▶ WHAT THIS TASK INVOLVES:
Below are the records; print them all without any alteration.

▶ RECORDED INFORMATION:
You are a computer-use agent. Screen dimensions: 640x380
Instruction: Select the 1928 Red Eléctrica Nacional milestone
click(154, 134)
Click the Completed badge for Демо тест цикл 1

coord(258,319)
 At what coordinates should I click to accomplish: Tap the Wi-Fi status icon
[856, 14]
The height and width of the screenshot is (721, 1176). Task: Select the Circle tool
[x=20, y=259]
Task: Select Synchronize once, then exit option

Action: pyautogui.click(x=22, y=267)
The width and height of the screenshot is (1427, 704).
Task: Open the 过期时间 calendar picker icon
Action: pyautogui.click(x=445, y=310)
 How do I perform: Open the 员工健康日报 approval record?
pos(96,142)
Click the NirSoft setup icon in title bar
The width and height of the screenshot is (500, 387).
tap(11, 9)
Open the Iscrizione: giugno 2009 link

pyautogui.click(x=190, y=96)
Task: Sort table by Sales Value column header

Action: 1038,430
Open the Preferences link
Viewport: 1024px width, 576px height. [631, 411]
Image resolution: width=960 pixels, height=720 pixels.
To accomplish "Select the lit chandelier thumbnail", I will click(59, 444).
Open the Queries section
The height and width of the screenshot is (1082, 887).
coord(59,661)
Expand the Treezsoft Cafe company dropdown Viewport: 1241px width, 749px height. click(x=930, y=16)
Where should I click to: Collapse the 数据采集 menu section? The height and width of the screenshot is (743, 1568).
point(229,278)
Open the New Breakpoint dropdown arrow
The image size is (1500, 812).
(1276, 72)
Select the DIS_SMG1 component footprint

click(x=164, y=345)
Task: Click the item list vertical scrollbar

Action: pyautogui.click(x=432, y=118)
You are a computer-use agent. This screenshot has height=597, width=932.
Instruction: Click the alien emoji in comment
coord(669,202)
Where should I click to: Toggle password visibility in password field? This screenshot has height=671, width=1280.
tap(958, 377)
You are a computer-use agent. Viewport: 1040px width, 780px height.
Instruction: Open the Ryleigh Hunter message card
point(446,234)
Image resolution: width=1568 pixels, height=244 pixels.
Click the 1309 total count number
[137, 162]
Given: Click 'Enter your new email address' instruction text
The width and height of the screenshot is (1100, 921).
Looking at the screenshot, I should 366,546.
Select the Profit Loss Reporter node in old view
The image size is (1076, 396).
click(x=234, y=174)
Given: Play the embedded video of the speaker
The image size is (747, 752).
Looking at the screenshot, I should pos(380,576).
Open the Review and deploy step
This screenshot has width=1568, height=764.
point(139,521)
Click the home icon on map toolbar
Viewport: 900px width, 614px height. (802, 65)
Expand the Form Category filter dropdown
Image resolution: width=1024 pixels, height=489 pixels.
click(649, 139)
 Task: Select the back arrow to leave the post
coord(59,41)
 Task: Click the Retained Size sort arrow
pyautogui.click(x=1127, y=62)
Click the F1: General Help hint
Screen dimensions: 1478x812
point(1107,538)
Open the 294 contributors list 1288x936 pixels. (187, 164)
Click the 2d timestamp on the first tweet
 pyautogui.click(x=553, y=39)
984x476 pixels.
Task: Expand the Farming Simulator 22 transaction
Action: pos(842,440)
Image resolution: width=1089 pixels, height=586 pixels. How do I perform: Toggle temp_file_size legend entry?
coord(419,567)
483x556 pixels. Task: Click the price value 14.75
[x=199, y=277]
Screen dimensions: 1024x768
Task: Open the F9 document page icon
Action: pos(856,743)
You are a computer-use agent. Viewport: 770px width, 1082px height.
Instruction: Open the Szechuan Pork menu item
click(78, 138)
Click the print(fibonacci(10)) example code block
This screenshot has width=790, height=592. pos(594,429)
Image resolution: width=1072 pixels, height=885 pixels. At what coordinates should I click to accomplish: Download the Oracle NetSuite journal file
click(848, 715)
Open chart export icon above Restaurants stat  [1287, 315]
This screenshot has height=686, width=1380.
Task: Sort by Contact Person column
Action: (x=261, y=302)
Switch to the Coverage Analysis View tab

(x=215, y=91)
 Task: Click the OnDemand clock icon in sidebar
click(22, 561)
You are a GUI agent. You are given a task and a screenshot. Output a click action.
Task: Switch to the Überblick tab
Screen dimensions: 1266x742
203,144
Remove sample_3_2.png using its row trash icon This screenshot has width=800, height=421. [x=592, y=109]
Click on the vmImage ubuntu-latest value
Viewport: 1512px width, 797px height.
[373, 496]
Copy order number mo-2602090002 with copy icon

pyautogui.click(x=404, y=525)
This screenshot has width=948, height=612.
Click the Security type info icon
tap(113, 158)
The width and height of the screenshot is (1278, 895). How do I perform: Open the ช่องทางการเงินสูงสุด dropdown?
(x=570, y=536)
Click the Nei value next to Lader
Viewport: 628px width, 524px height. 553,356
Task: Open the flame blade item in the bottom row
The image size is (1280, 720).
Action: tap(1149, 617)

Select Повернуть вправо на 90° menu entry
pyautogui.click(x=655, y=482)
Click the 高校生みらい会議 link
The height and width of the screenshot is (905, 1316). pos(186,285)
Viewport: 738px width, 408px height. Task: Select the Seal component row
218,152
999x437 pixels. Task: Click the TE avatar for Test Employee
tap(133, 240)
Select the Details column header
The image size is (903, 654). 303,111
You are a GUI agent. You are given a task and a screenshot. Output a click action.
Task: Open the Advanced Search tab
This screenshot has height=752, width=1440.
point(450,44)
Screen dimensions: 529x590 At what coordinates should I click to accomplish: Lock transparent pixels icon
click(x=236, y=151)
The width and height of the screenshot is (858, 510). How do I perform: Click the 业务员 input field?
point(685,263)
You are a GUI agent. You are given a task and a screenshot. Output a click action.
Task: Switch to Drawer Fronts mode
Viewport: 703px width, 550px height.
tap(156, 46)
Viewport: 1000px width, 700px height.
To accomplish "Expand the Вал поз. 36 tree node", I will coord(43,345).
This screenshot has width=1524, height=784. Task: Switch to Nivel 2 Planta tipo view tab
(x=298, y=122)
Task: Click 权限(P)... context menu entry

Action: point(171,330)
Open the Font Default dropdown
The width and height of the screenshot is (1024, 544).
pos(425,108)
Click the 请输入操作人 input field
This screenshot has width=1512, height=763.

▶ ANSWER TO THIS TASK:
You are a computer-use agent. Screen dimensions: 640x380
Instruction: Select the 1928 Red Eléctrica Nacional milestone
click(154, 134)
Click the Completed badge for Демо тест цикл 1

coord(258,319)
 At what coordinates should I click to accomplish: Tap the Wi-Fi status icon
[856, 14]
The height and width of the screenshot is (721, 1176). Task: Select the Circle tool
[x=20, y=259]
Task: Select Synchronize once, then exit option

Action: pyautogui.click(x=22, y=267)
The width and height of the screenshot is (1427, 704).
Task: Open the 过期时间 calendar picker icon
Action: pyautogui.click(x=445, y=310)
 How do I perform: Open the 员工健康日报 approval record?
pos(96,142)
Click the NirSoft setup icon in title bar
The width and height of the screenshot is (500, 387).
tap(11, 9)
Open the Iscrizione: giugno 2009 link

pyautogui.click(x=190, y=96)
Task: Sort table by Sales Value column header

Action: 1038,430
Open the Preferences link
Viewport: 1024px width, 576px height. [631, 411]
Image resolution: width=960 pixels, height=720 pixels.
To accomplish "Select the lit chandelier thumbnail", I will click(59, 444).
Open the Queries section
The height and width of the screenshot is (1082, 887).
coord(59,661)
Expand the Treezsoft Cafe company dropdown Viewport: 1241px width, 749px height. click(x=930, y=16)
Where should I click to: Collapse the 数据采集 menu section? The height and width of the screenshot is (743, 1568).
point(229,278)
Open the New Breakpoint dropdown arrow
The image size is (1500, 812).
(1276, 72)
Select the DIS_SMG1 component footprint

click(x=164, y=345)
Task: Click the item list vertical scrollbar

Action: pyautogui.click(x=432, y=118)
You are a computer-use agent. This screenshot has height=597, width=932.
Instruction: Click the alien emoji in comment
coord(669,202)
Where should I click to: Toggle password visibility in password field? This screenshot has height=671, width=1280.
tap(958, 377)
You are a computer-use agent. Viewport: 1040px width, 780px height.
Instruction: Open the Ryleigh Hunter message card
point(446,234)
Image resolution: width=1568 pixels, height=244 pixels.
Click the 1309 total count number
[137, 162]
Given: Click 'Enter your new email address' instruction text
The width and height of the screenshot is (1100, 921).
Looking at the screenshot, I should 366,546.
Select the Profit Loss Reporter node in old view
The image size is (1076, 396).
click(x=234, y=174)
Given: Play the embedded video of the speaker
The image size is (747, 752).
Looking at the screenshot, I should pos(380,576).
Open the Review and deploy step
This screenshot has width=1568, height=764.
point(139,521)
Click the home icon on map toolbar
Viewport: 900px width, 614px height. (802, 65)
Expand the Form Category filter dropdown
Image resolution: width=1024 pixels, height=489 pixels.
click(649, 139)
 Task: Select the back arrow to leave the post
coord(59,41)
 Task: Click the Retained Size sort arrow
pyautogui.click(x=1127, y=62)
Click the F1: General Help hint
Screen dimensions: 1478x812
point(1107,538)
Open the 294 contributors list 1288x936 pixels. (187, 164)
Click the 2d timestamp on the first tweet
 pyautogui.click(x=553, y=39)
984x476 pixels.
Task: Expand the Farming Simulator 22 transaction
Action: pos(842,440)
Image resolution: width=1089 pixels, height=586 pixels. How do I perform: Toggle temp_file_size legend entry?
coord(419,567)
483x556 pixels. Task: Click the price value 14.75
[x=199, y=277]
Screen dimensions: 1024x768
Task: Open the F9 document page icon
Action: pos(856,743)
You are a computer-use agent. Viewport: 770px width, 1082px height.
Instruction: Open the Szechuan Pork menu item
click(78, 138)
Click the print(fibonacci(10)) example code block
This screenshot has width=790, height=592. pos(594,429)
Image resolution: width=1072 pixels, height=885 pixels. At what coordinates should I click to accomplish: Download the Oracle NetSuite journal file
click(848, 715)
Open chart export icon above Restaurants stat  [1287, 315]
This screenshot has height=686, width=1380.
Task: Sort by Contact Person column
Action: (x=261, y=302)
Switch to the Coverage Analysis View tab

(x=215, y=91)
 Task: Click the OnDemand clock icon in sidebar
click(22, 561)
You are a GUI agent. You are given a task and a screenshot. Output a click action.
Task: Switch to the Überblick tab
Screen dimensions: 1266x742
203,144
Remove sample_3_2.png using its row trash icon This screenshot has width=800, height=421. [x=592, y=109]
Click on the vmImage ubuntu-latest value
Viewport: 1512px width, 797px height.
[373, 496]
Copy order number mo-2602090002 with copy icon

pyautogui.click(x=404, y=525)
This screenshot has width=948, height=612.
Click the Security type info icon
tap(113, 158)
The width and height of the screenshot is (1278, 895). How do I perform: Open the ช่องทางการเงินสูงสุด dropdown?
(x=570, y=536)
Click the Nei value next to Lader
Viewport: 628px width, 524px height. 553,356
Task: Open the flame blade item in the bottom row
The image size is (1280, 720).
Action: tap(1149, 617)

Select Повернуть вправо на 90° menu entry
pyautogui.click(x=655, y=482)
Click the 高校生みらい会議 link
The height and width of the screenshot is (905, 1316). pos(186,285)
Viewport: 738px width, 408px height. Task: Select the Seal component row
218,152
999x437 pixels. Task: Click the TE avatar for Test Employee
tap(133, 240)
Select the Details column header
The image size is (903, 654). 303,111
You are a GUI agent. You are given a task and a screenshot. Output a click action.
Task: Open the Advanced Search tab
This screenshot has height=752, width=1440.
point(450,44)
Screen dimensions: 529x590 At what coordinates should I click to accomplish: Lock transparent pixels icon
click(x=236, y=151)
The width and height of the screenshot is (858, 510). How do I perform: Click the 业务员 input field?
point(685,263)
You are a GUI agent. You are given a task and a screenshot. Output a click action.
Task: Switch to Drawer Fronts mode
Viewport: 703px width, 550px height.
tap(156, 46)
Viewport: 1000px width, 700px height.
To accomplish "Expand the Вал поз. 36 tree node", I will coord(43,345).
This screenshot has width=1524, height=784. Task: Switch to Nivel 2 Planta tipo view tab
(x=298, y=122)
Task: Click 权限(P)... context menu entry

Action: point(171,330)
Open the Font Default dropdown
The width and height of the screenshot is (1024, 544).
pos(425,108)
Click the 请输入操作人 input field
This screenshot has width=1512, height=763.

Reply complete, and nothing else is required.